Zeus’ Headache, you indulged in some clumsy thinking and misrepresented my views in various ways. The purposive formulation (there are different ways to look at it, it’s not a “the”) anthropic principle is supposed to be about why a single example, the universe, is the way it is. Of course it doesn’t have explanatory power, it’s not that sort of thing, it’s an after the fact interpretation. We aren’t going to have bunches of universes to play with, for experiments one way or the other. Also, you did not provide any of the suppose theoretical justifications for other universes, nor deal with the core empirical issue. You misunderstood my point about logical positivism, because (even if poorly worded) I wasn’t referring to the idea of God being discarded, but meant that it was hypocritical to discard the *logical positivism* once LP wasn’t on the “right side” of the argument any more. You did not deal with the implications of LP for multiple universes, or even how LP got away with being used against “undesirable” concepts even while being unable to deal with operationally meaningless phrases like “things continue to exist even while not being observed.” As for theories that are bad or inconsistent being discarded, well, the idea of the universe being conditionally existent contradicts nothing (unlike young-earth creationism, etc.) It is an interpretative take on what we already know.
BTW, a philosopher who thinks the universe is not existentially self-suficient is not practicing “religion”, which comes from a tradition of revelations or a founders’ vision, but is practicing philosophy (perhaps you forget the irony that the presentation of philosopy of science about how science should be done is itself philosophy, and not science.)

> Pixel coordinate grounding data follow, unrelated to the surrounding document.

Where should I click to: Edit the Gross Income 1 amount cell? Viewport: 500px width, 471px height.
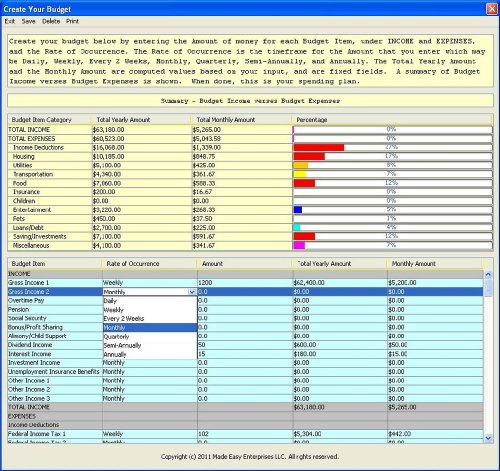[245, 283]
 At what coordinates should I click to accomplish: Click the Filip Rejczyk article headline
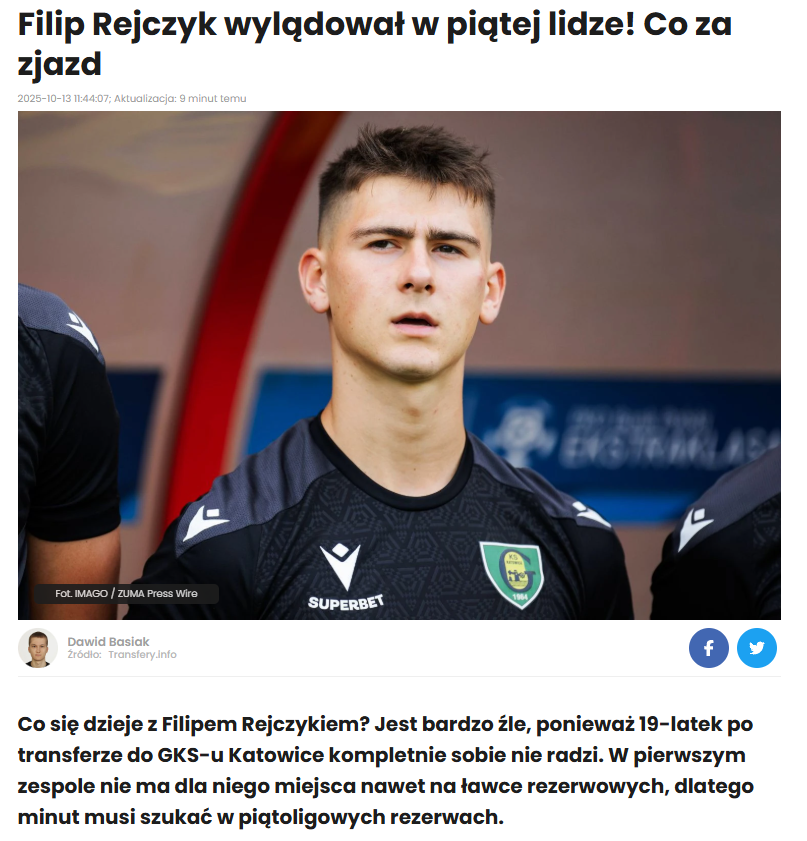tap(375, 44)
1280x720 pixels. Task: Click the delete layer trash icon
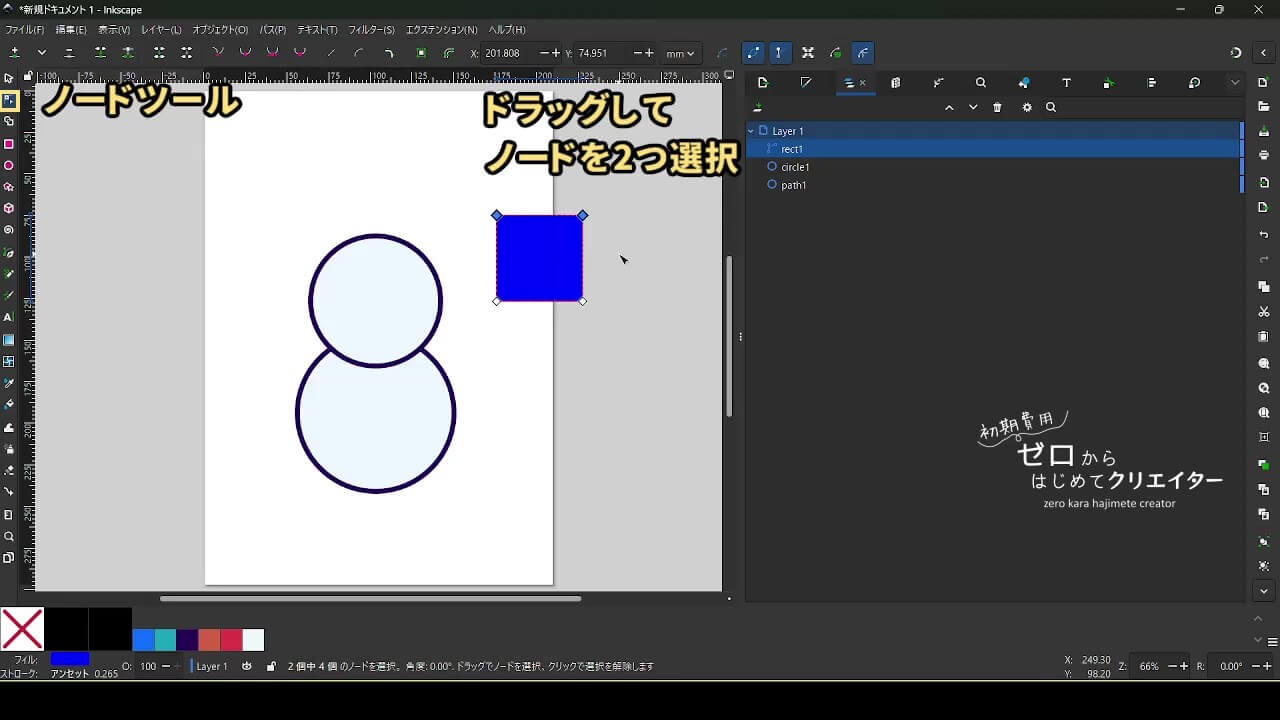coord(997,108)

FInally, you misrepresented my take on the plants and prayer episode. All I said was, that’s what I saw on the show. I didn’t endorse any interpretation of it, or characterized it, clearly saying I was just passing on a simple “observation” *of mine* in the simple sense, not meaning the experiment itself. Hence, your pretense “So you “see” something performed on a tele program and immediately embrace it as an “observation” worthy of its long tradition in science. Hmmm…” was a clumsy canard, not based on any thing about the way I reported it. So far, you come across as an Ann Coulter style scientism dittohead, of the same sort who thinks that liberals are communists, etc., just substituing other targets instead in another context.